### Material provided
=====

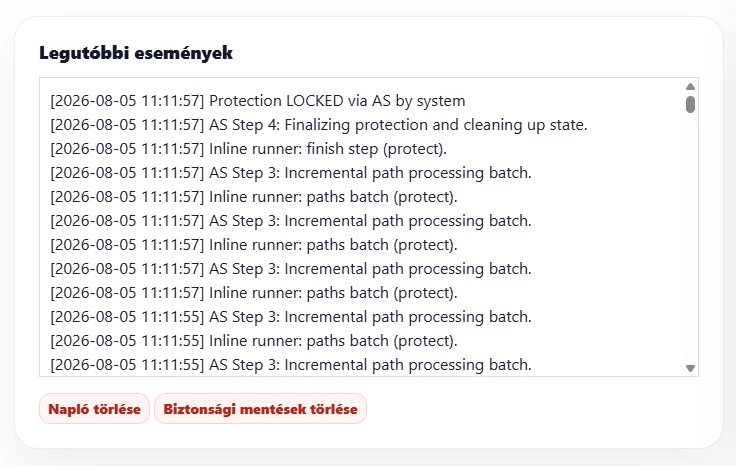Click the last visible AS Step 3 entry
This screenshot has height=466, width=736.
pos(291,365)
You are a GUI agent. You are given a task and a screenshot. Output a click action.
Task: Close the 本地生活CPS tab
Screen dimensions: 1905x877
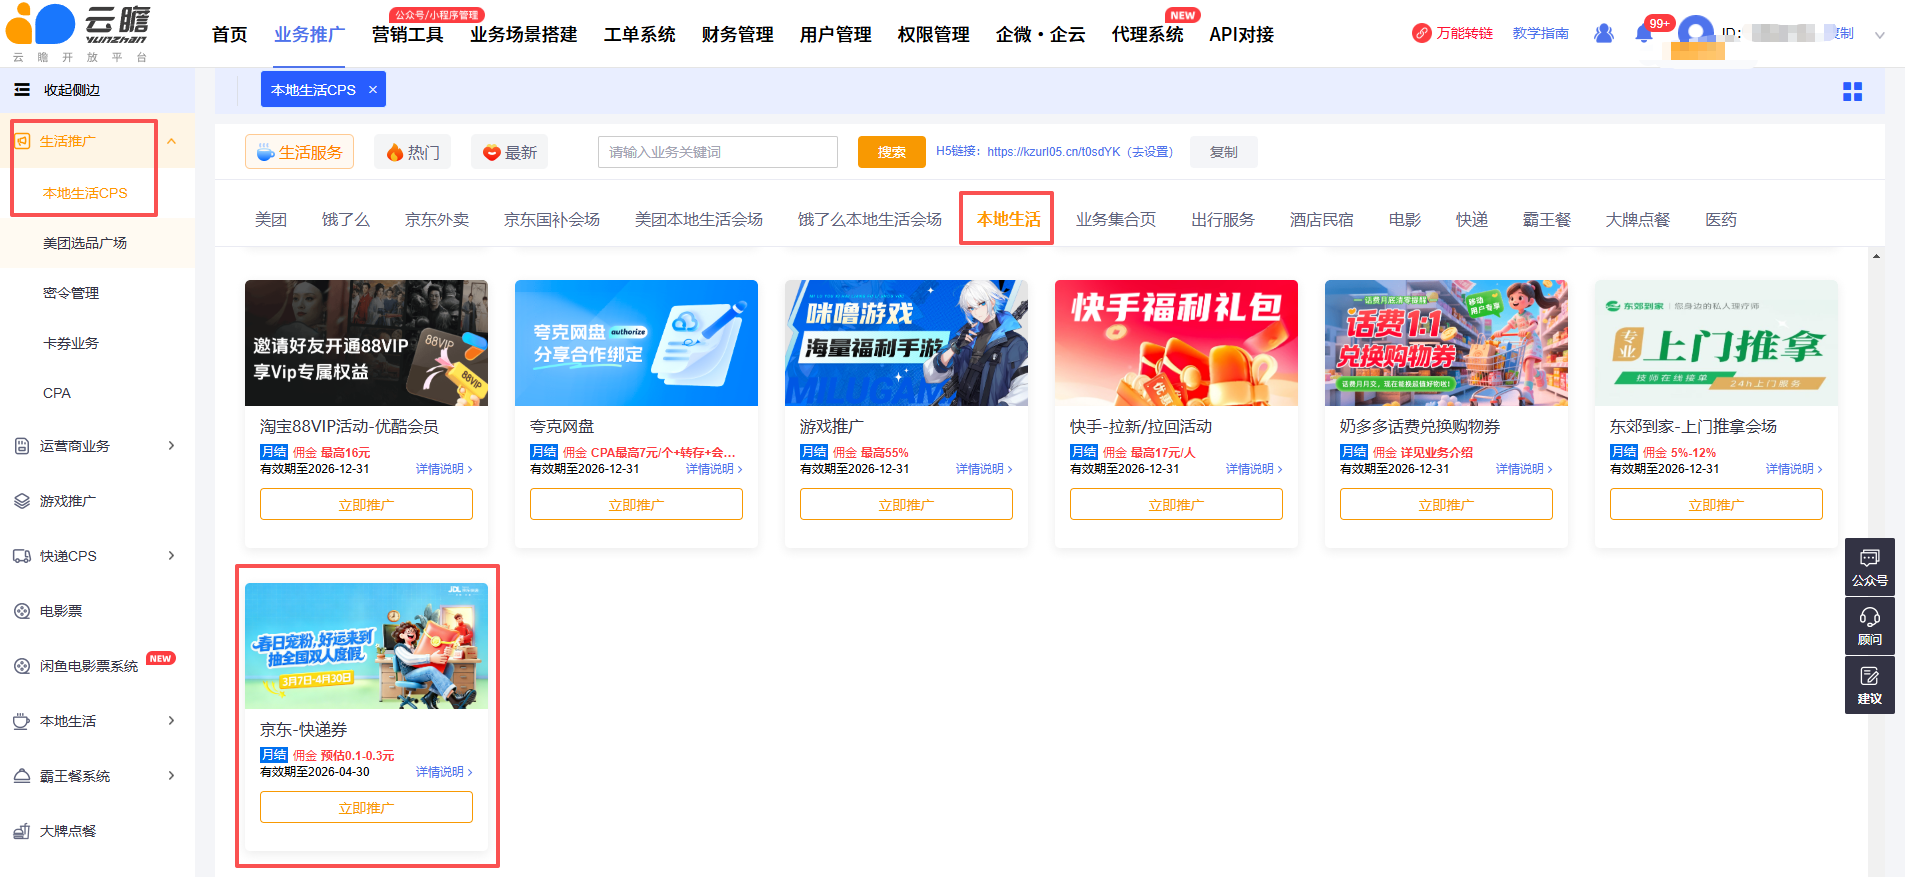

=====

### What the task asks
Copy every line of the records above word for word, but leave out the pictures.

### Written solution
Click the last visible AS Step 3 entry
This screenshot has height=466, width=736.
pos(291,365)
You are a GUI agent. You are given a task and a screenshot. Output a click action.
Task: Close the 本地生活CPS tab
Screen dimensions: 1905x877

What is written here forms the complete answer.